Martin’s death has even had an affect on Wendy’s grocery shopping. “My son was a really good eater, he loved his food. There are things I don’t buy now, favourite foods of his I can’t bear to cook.”

All of his personal things are in two cardboard boxes under the bed. “Not much for an 18-year-old,” she says, with a hard note in her voice for the first time. Ryan couldn’t bear to see his brother’s things, so she cleared them quickly. “But I’ve told him they are there, should he want to touch them, smell them, wear them.” A pause. “You think you’ve dealt with things, but there’s still that to go through. That’ll be a tough one. Every step takes you through it all over again.”

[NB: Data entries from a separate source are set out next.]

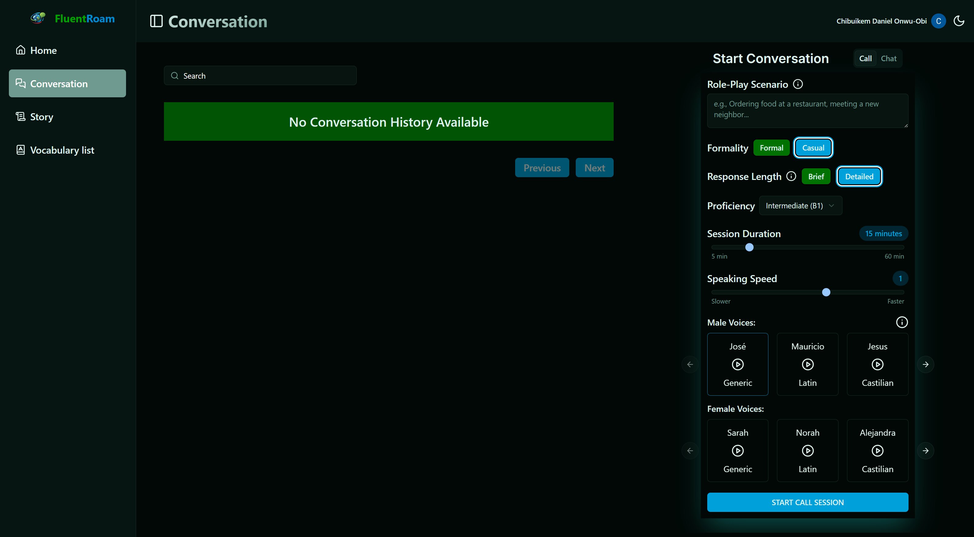Click Response Length info icon
Image resolution: width=974 pixels, height=537 pixels.
coord(791,176)
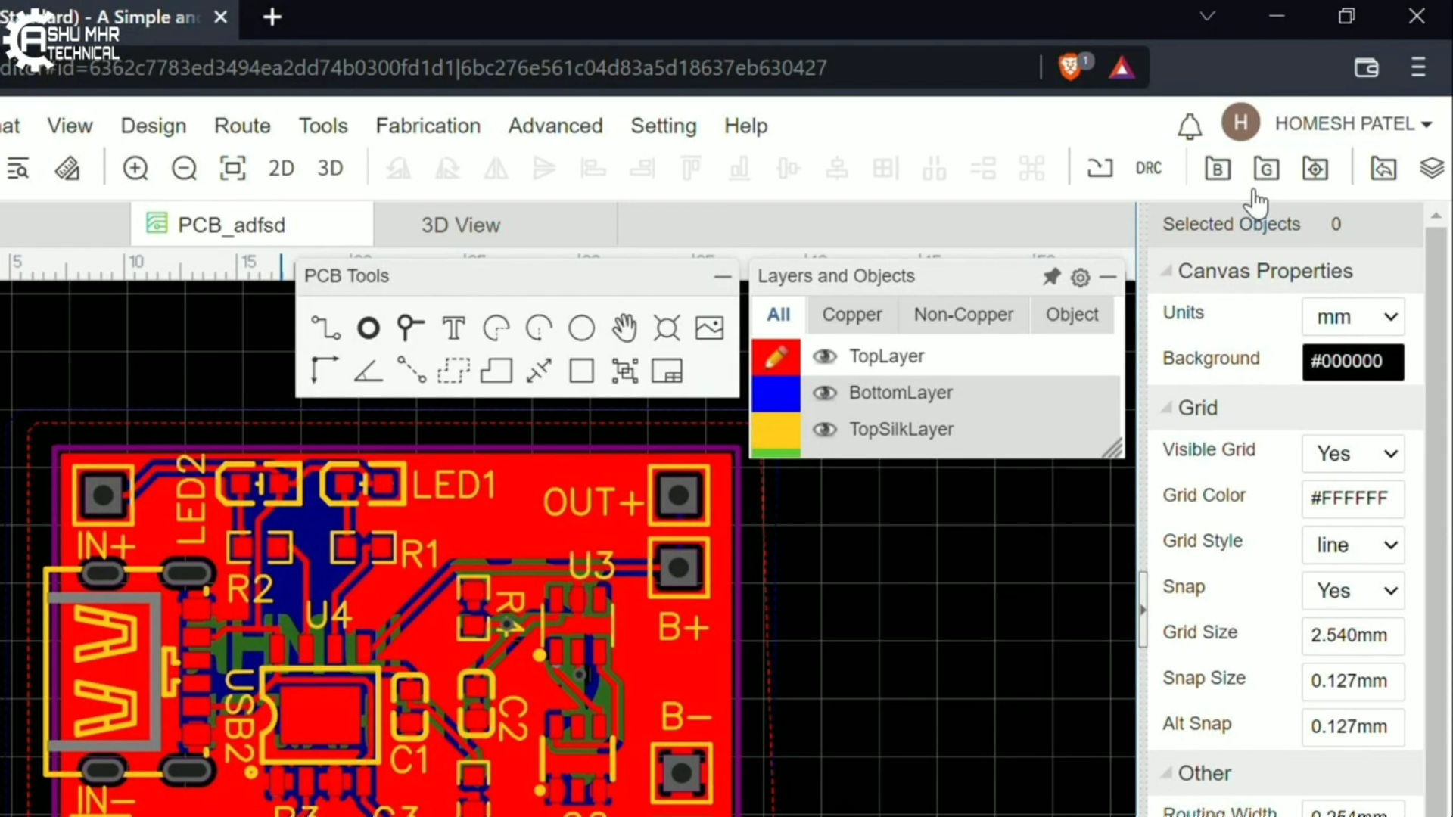Switch to the Non-Copper layer filter
This screenshot has height=817, width=1453.
963,315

The words are desolate, the face serene. Clive talks of the burden Wendy carries in attending the campaigns and bearing her soul: but she denies it is a burden. “I’ll carry on as long as I can. Sadly there’ll be someone else who will step into my shoes at some time. This is a part of my life that will come to an end. It’s quite frightening. You build relationships with the campaign team. But I’m going to have to leave them.”

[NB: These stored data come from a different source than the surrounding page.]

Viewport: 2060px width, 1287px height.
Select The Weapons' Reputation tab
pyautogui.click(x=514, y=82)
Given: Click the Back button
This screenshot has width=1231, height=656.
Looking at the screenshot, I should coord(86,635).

Then she voices what you can’t help fearing for her. “I’m not absolutely sure that I’ve accepted it. I’m waiting for it to bite me on the backside. Because I think I’ve been very good – but I’m not sure I’ve done all the grieving. This campaign is my coping strategy.”

Wendy and Clive are adamant that their work is not aimed solely at young people. Clive quotes the police drivers manual: “There is nothing urgent enough to justify a collision.”

And Wendy’s message is to just think. Wear your seatbelt, slow down – think of the consequences. You are the person behind that wheel, if you decide to drive badly your family are the ones who suffer.

“Sometimes I look at Martin’s photograph and I think, ‘I’m never going to put my hand of that face again. I can’t believe I’m not going to be able to do that.”